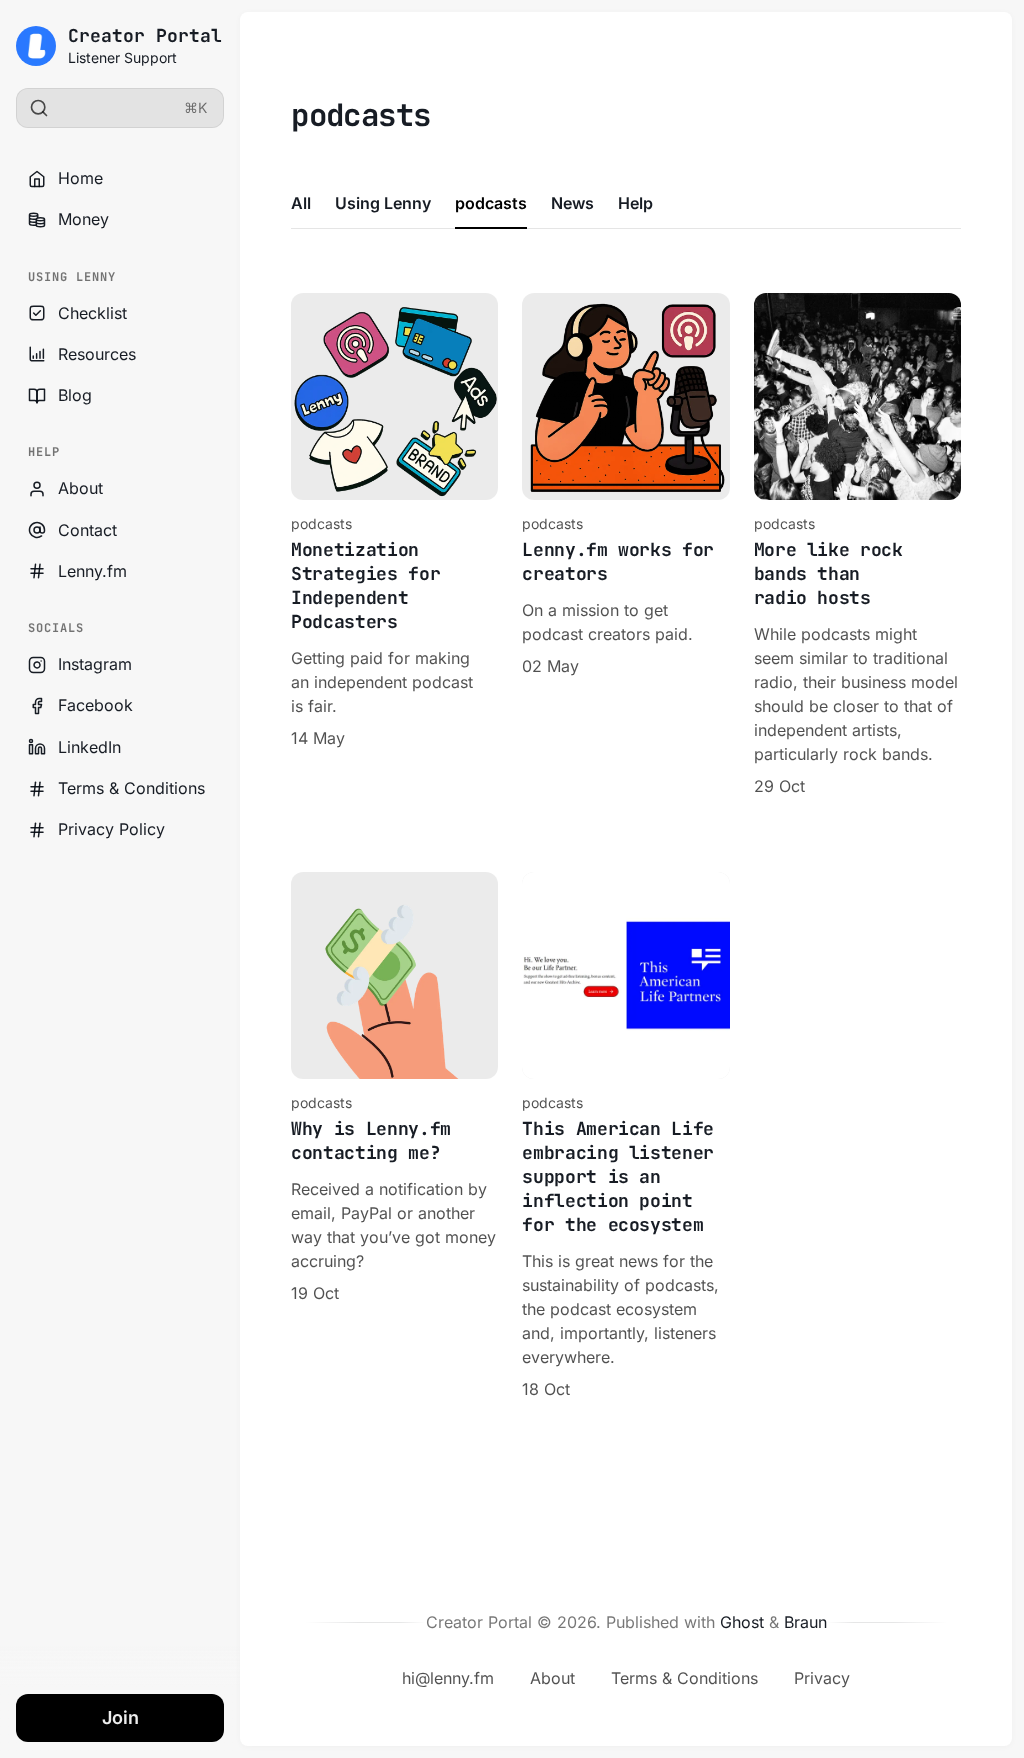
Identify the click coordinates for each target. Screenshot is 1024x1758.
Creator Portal (145, 35)
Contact (87, 530)
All (301, 203)
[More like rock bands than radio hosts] (857, 545)
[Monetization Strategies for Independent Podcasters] (394, 545)
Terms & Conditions (131, 788)
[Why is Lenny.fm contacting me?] (394, 1136)
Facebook (95, 705)
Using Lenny (383, 203)
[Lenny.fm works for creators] (625, 545)
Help (635, 203)
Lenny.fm (92, 571)
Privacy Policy (111, 829)
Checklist (92, 313)
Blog (75, 395)
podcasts (491, 203)
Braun (805, 1622)
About (80, 488)
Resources (97, 354)
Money (83, 219)
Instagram (95, 664)
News (572, 203)
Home (80, 178)
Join (120, 1717)
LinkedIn (89, 747)
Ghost (742, 1622)
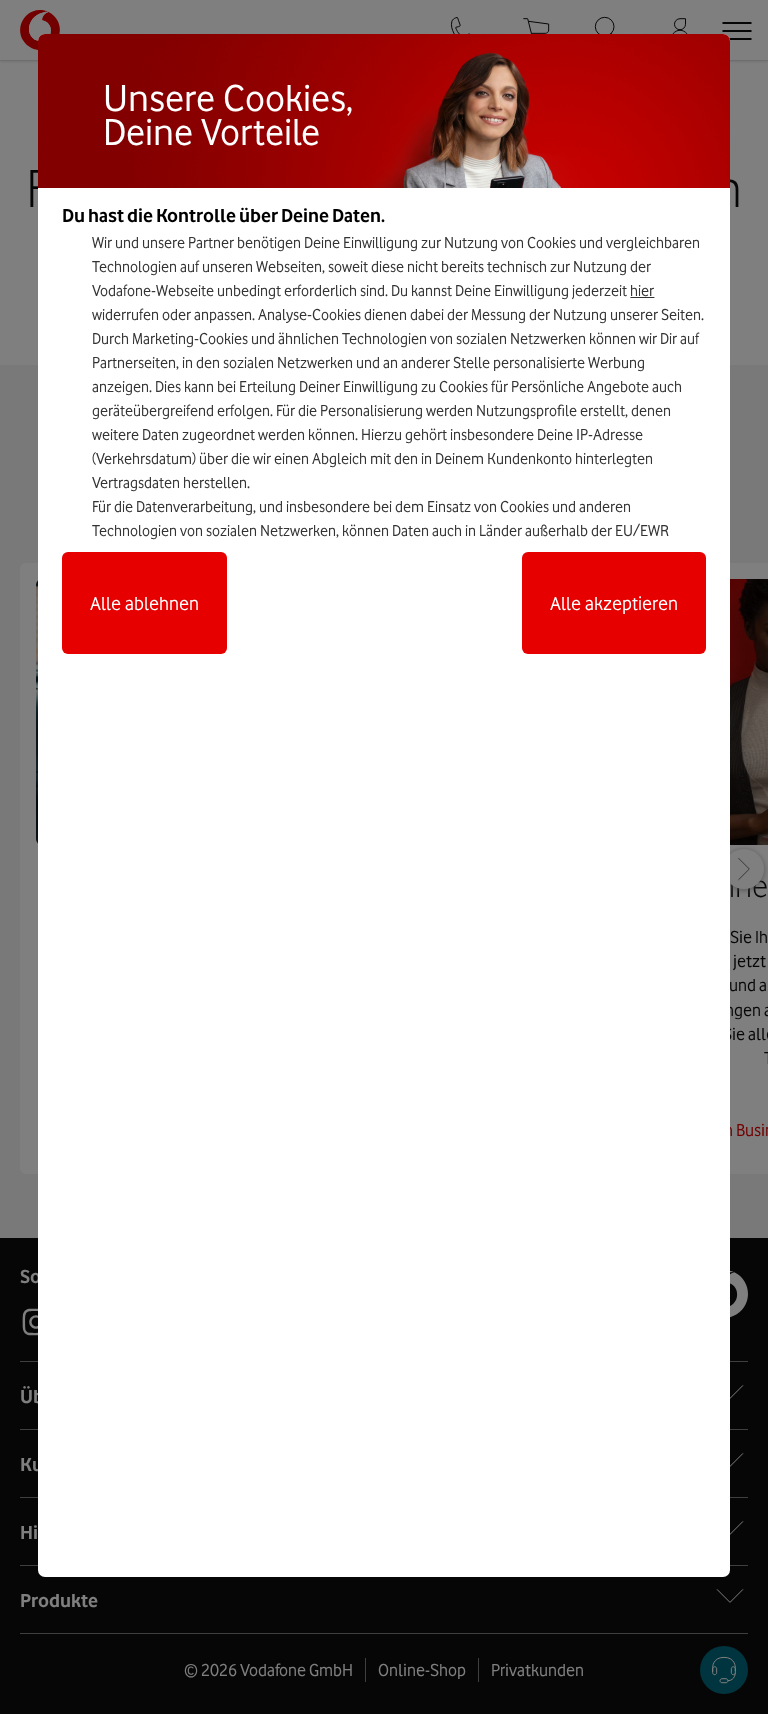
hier (642, 291)
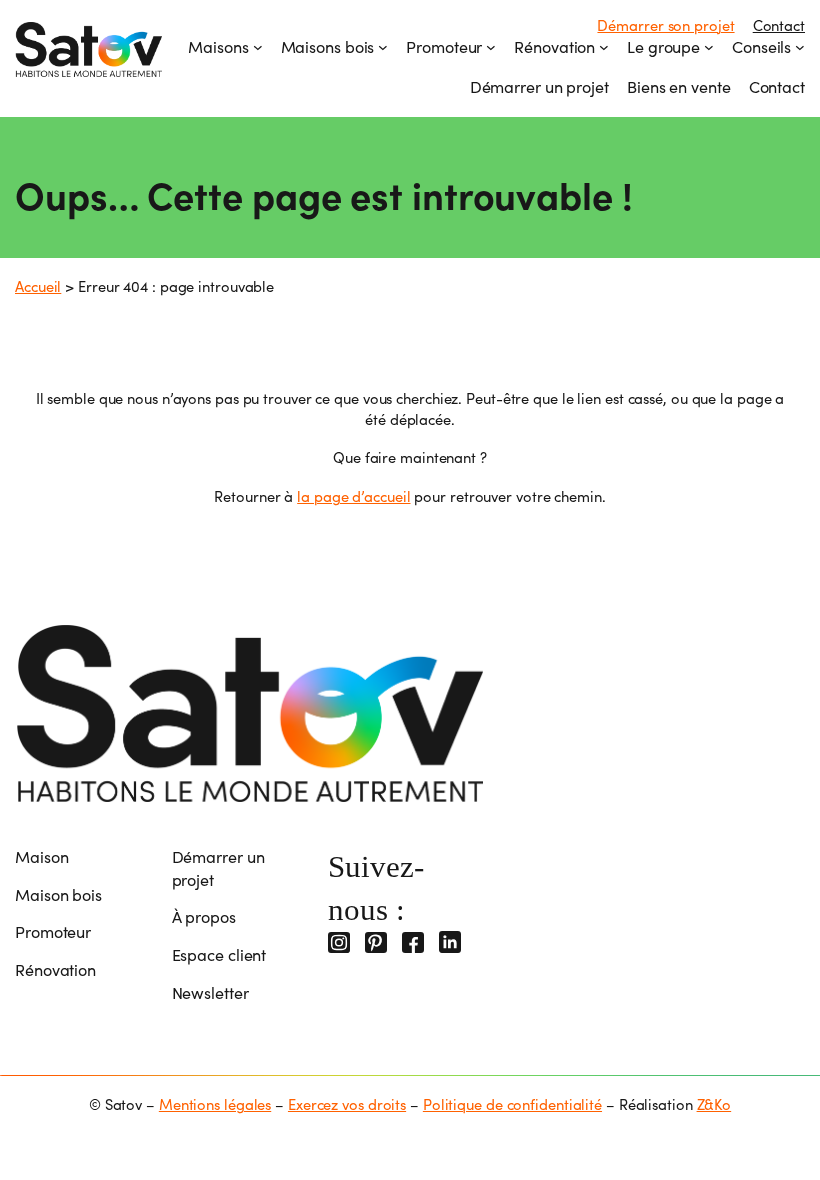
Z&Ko (714, 1104)
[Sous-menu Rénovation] (604, 47)
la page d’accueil (353, 496)
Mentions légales (215, 1104)
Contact (779, 25)
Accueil (38, 286)
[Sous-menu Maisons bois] (383, 47)
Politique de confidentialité (512, 1104)
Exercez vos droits (347, 1104)
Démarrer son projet (665, 25)
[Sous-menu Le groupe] (709, 47)
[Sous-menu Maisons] (258, 47)
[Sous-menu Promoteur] (491, 47)
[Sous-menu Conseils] (800, 47)
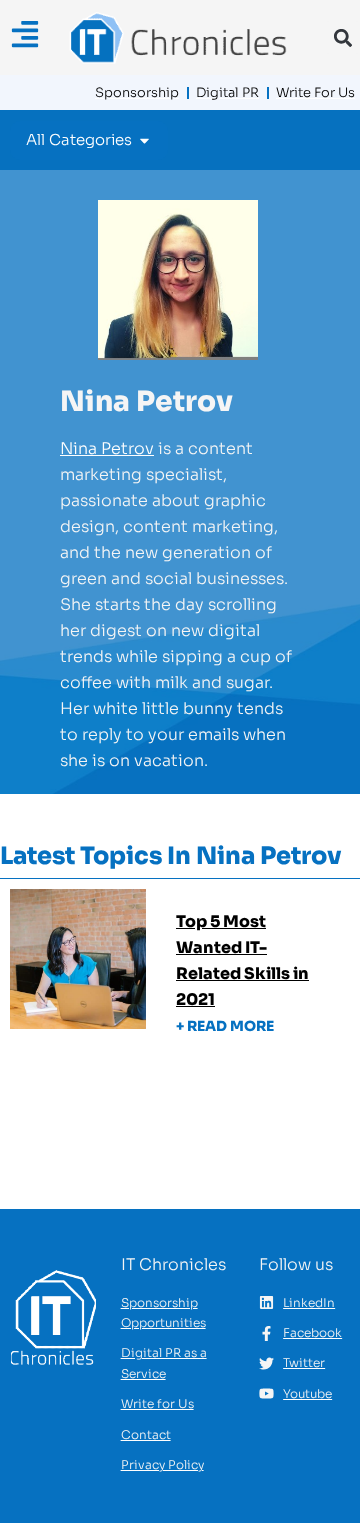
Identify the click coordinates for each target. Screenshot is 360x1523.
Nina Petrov (107, 448)
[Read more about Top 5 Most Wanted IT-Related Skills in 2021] (180, 979)
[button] (342, 37)
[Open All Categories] (144, 140)
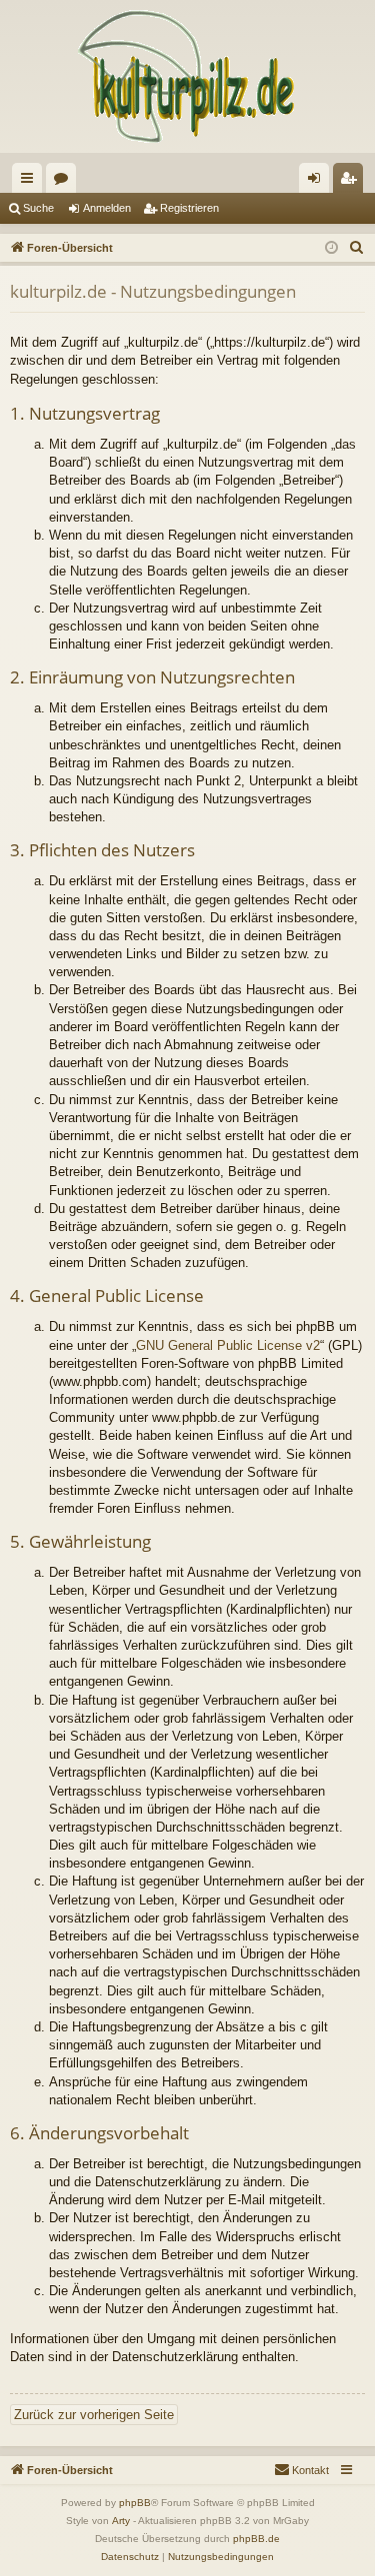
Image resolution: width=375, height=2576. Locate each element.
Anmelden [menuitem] (318, 182)
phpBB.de (256, 2538)
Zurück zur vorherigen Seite (94, 2414)
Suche (38, 208)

■ What is required:
Copy every record exactly, leaving the pictures out.

■ Task output:
Identify the click coordinates for each target. Screenshot is 1024x1758.
Creator Portal (145, 35)
Contact (87, 530)
All (301, 203)
[More like rock bands than radio hosts] (857, 545)
[Monetization Strategies for Independent Podcasters] (394, 545)
Terms & Conditions (131, 788)
[Why is Lenny.fm contacting me?] (394, 1136)
Facebook (95, 705)
Using Lenny (383, 203)
[Lenny.fm works for creators] (625, 545)
Help (635, 203)
Lenny.fm (92, 571)
Privacy Policy (111, 829)
Checklist (92, 313)
Blog (75, 395)
podcasts (491, 203)
Braun (805, 1622)
About (80, 488)
Resources (97, 354)
Money (83, 219)
Instagram (95, 664)
News (572, 203)
Home (80, 178)
Join (120, 1717)
LinkedIn (89, 747)
Ghost (742, 1622)
hier (642, 291)
Z&Ko (714, 1104)
[Sous-menu Rénovation] (604, 47)
la page d’accueil (353, 496)
Mentions légales (215, 1104)
Contact (779, 25)
Accueil (38, 286)
[Sous-menu Maisons bois] (383, 47)
Politique de confidentialité (512, 1104)
Exercez vos droits (347, 1104)
Démarrer son projet (665, 25)
[Sous-menu Le groupe] (709, 47)
[Sous-menu Maisons] (258, 47)
[Sous-menu Promoteur] (491, 47)
[Sous-menu Conseils] (800, 47)
Identify the click coordinates for each target. Screenshot is 360x1523.
Nina Petrov (107, 448)
[Read more about Top 5 Most Wanted IT-Related Skills in 2021] (180, 979)
[button] (342, 37)
[Open All Categories] (144, 140)
Image resolution: width=375, height=2576. Locate each element.
Anmelden [menuitem] (318, 182)
phpBB.de (256, 2538)
Zurück zur vorherigen Seite (94, 2414)
Suche (38, 208)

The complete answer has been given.